Surely that's situation dependent? Databases are built to handle anything up to and including financial and health data.
On the other hand, does it matter if my social network updoot microservice loses a few transactions? With code running outside of the database, you get to decide how careful you want to be.
Yes it does. Are you mentioning in the internal services documentation that they can lose data second unknown conditions? And on your product hunt page that "your content might be randomly lost"? If you do not then you are lying. Everybody using the service expects transactional consistency.
Note that what you described is not eventual consistency but rather "certain non-determinism", there is an abyss of difference.
I don't mean specifically with transactional consistency (I don't think I even mentioned eventual consistency), but just generally the level of engineering required to write a system as well tested as postgres inevitably will slow down its feature development. This means databases don't have the latest features typically enjoyed within application development environments.
However I believe you CAN tolerate some level of failure and defects in your app code, knowing the more battle hardened database will - for the most part - ensure your data is safe once committed.

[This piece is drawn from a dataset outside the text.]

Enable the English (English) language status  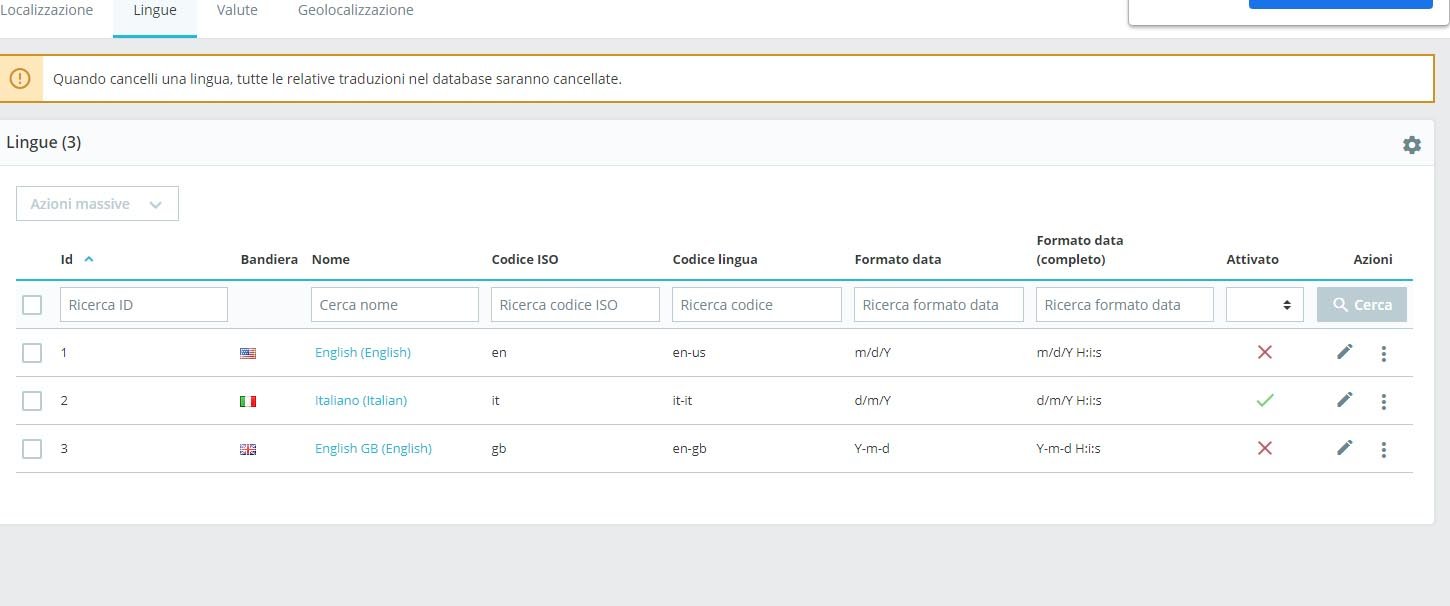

Yes, there will always probably be bugs and yes some of those bugs may cause data loss in extreme cases, but if you're saying you perform the same level of testing and validation on a product hunt style app as you would on a safety critical system, or as postgres do on their database, I find that extraordinary and very unrepresentative of most application development.
I'm not saying defects are good or tolerated when found, but from an economic perspective you have to weigh up the additional cost of testing and verification against the likely impact these unknown bugs could have. Obviously everyone expects any given service to work correctly - but when is that ever true outside of medical, automotive and aerospace which have notoriously slow development cycles?
Personally I'd pick rapid development over complete reliability in most cases.